Main Streets' needs debated
By MICHAEL RISINIT
THE JOURNAL NEWS

(Original publication: May 11, 2001)

MAHOPAC – Enhancing, preserving and protecting Putnam County's downtowns require teamwork and an effort that extends to areas outside the county's Main Streets.

That was the message that county officials, residents and others heard yesterday at the sixth annual Main Street Conference. About 80 people attended the morning-long conference at the Mahopac Golf Course.

"The concept of Main Street goes much beyond the physical attributes in our hamlets and villages," said Michelle Powers, principal planner with the county Planning Department, a conference sponsor. "We need to balance sound economic development with preservation of our resources."

The conference was also sponsored by Preserve Putnam County, the Southeast Museum and Mahopac National Bank. Topics included the county's Greenway Planning Program, a cornerstone park scheduled for downtown Carmel and grants available for preservation efforts. Strategies for marketing Main Streets to a broader market were also discussed.

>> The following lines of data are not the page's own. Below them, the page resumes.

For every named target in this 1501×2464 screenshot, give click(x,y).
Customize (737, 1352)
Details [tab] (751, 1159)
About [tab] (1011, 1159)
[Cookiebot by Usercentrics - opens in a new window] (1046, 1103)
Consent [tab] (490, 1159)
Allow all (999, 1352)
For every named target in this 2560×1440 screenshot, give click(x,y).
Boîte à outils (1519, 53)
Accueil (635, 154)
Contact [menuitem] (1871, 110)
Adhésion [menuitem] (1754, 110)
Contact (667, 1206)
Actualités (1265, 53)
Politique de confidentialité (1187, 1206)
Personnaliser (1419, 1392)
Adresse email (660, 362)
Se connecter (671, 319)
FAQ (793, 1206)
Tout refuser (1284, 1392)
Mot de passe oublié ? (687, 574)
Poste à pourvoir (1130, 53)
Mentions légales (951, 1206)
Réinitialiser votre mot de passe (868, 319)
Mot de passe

"A downtown does not exist in a vacuum. It is part of a larger community," said James Nixon, a Brewster architect and member of the Coalition for a Better Brewster. Nixon said 350,000 people live within a 15-mile radius of Brewster's Main Street.

Two years ago, County Executive Robert Bondi made Main Street revitalization a goal during his State of the County address. Since then, a new Town Hall and a recreation center in Patterson are coming closer to reality. In Putnam Valley, residents and merchants are working to spruce up Oregon Corners, a section of Peekskill Hollow and Oscawana Lake roads, where a medical center and a municipal parking lot are in the works. Refurbishment of the Brewster train station and senior-citizens housing are planned for the village's downtown. Sidewalks are scheduled for Carmel's hamlet area.

Revitalization, Bondi said yesterday morning, is a team effort. As an example of that, he offered The Cornerstone Park — a $280,000 project that will make a former gas station at Route 52 and Fair Street in Carmel into a park and community museum. The work is being done with Preserve Putnam County, a private, non-profit organization formed by the Whipples of Kent, on land donated by the Spain family of Mahopac.

At the end of the program, George Whipple presented Southeast resident Eleanor Fitchen with the 2001 Preserve Putnam Preservation Award. Whipple called Fitchen, founder of the Landmarks Preservation Society, the "fairy godmother of preservation in Putnam County" for her work in saving the Old Southeast Church from demolition and helping to renovate the Putnam County Courthouse in Carmel and the Walter Brewster House.

A little foresight, said Fitchen, 88, can focus preservation efforts. "Through the years we just kept trying to think of the changes that were going to happen before they happened," Fitchen said.